Human Rights Watch chief Kenneth Roth said Sunday he had been denied entry into Hong Kong, where he had arrived to launch the watchdog’s annual report after months of civil unrest in the city.
Hong Kong has been battered by nearly seven months of occasionally violent protests, its biggest political crisis in decades. Millions have turned out on the streets of the semi-autonomous financial hub to demand greater democratic freedoms.
Roth was to give a press conference on Wednesday to unveil his organisation’s latest global survey, which accuses China of prosecuting “an intensive attack” on international human rights agencies.
“I had hoped to spotlight Beijing’s deepening assault on international efforts to uphold human rights,” Roth said. “The refusal to let me enter Hong Kong vividly illustrates the problem.”
The long-time executive director of the New York-based rights group said that he was turned back by authorities at the city’s airport.
“Even though I’ve been able to freely enter Hong Kong before, this time, for the first time, they blocked me,” he said in a video posted to Twitter.
China last month announced sanctions on American NGOs, including HRW, in retaliation for the passage of a US bill backing Hong Kong’s pro-democracy movement.
“These non-governmental organisations support anti-China” forces and “incite separatist activities for Hong Kong independence”, China’s foreign affairs ministry spokesman Hua Chunying said at the time.
Hua also accused HRW and other groups of having a “great responsibility for the chaotic situation in Hong Kong”.
– A growing list –
The unrest that began last June is the biggest crisis the former British colony has faced since its return to Chinese rule in 1997.
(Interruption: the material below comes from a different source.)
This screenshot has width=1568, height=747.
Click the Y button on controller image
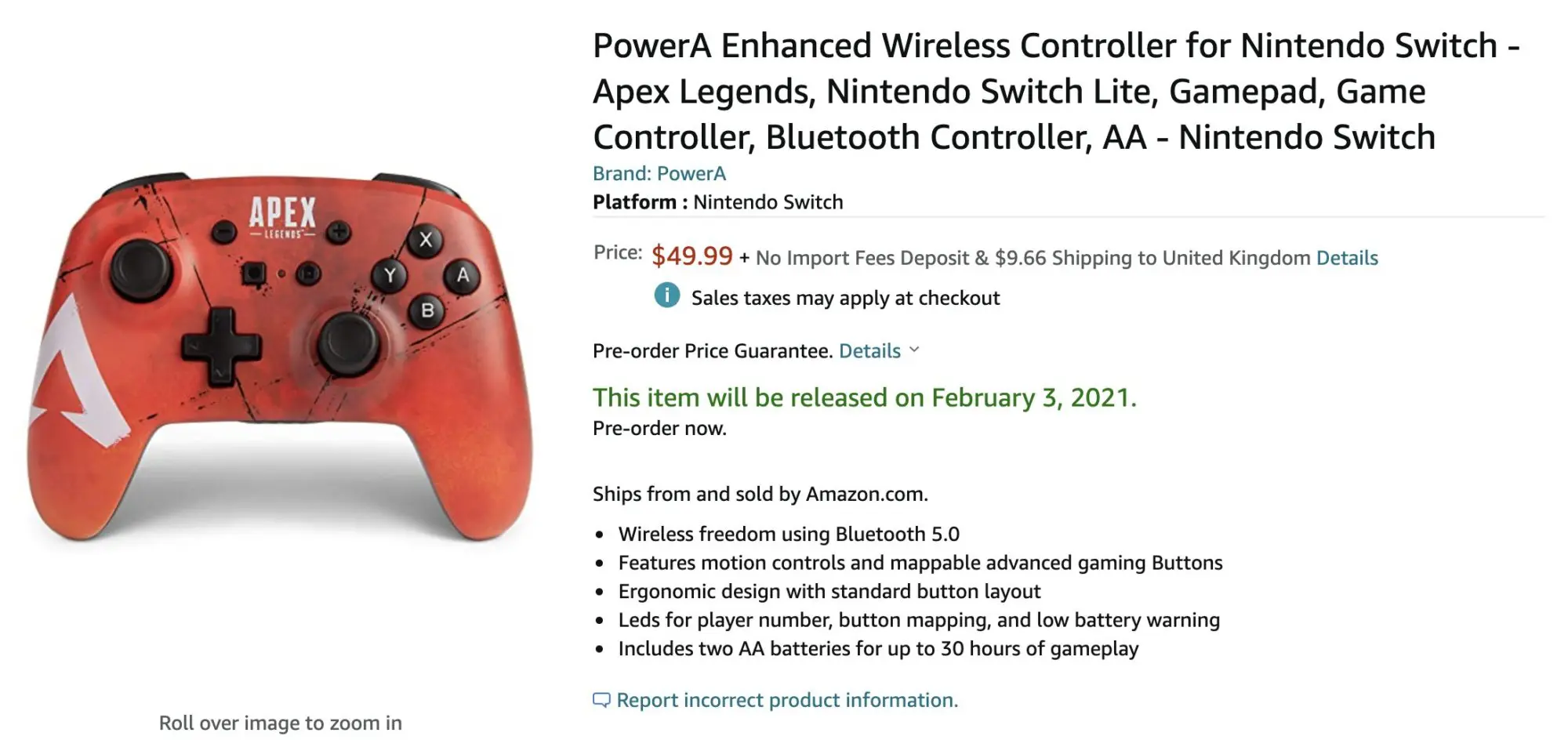[x=390, y=275]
Under the terms of the handover, Hong Kong enjoys unique freedoms unseen on the mainland, but in recent years fears have increased that these liberties are being chipped away as Beijing exerts more control over the territory.
China and the Hong Kong administration have refused to cede to the protesters’ demands, which include fully free elections in the city, an inquiry into alleged police misconduct, and amnesty for the nearly 6,500 people arrested during the movement — nearly a third of them under the age of 20.
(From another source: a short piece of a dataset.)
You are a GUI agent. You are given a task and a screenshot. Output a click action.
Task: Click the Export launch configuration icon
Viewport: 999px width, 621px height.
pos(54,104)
Roth joins a growing list of openly critical academics, researchers, politicians and activists who have been refused entry in recent years.
Financial Times journalist Victor Mallet was denied a visa renewal without reason in 2018 after he hosted a talk with the leader of a small and now banned independence party at the city’s press club.
Last September, an American academic was blocked from entering after he testified in a Congressional hearing alongside prominent Hong Kong democracy activists.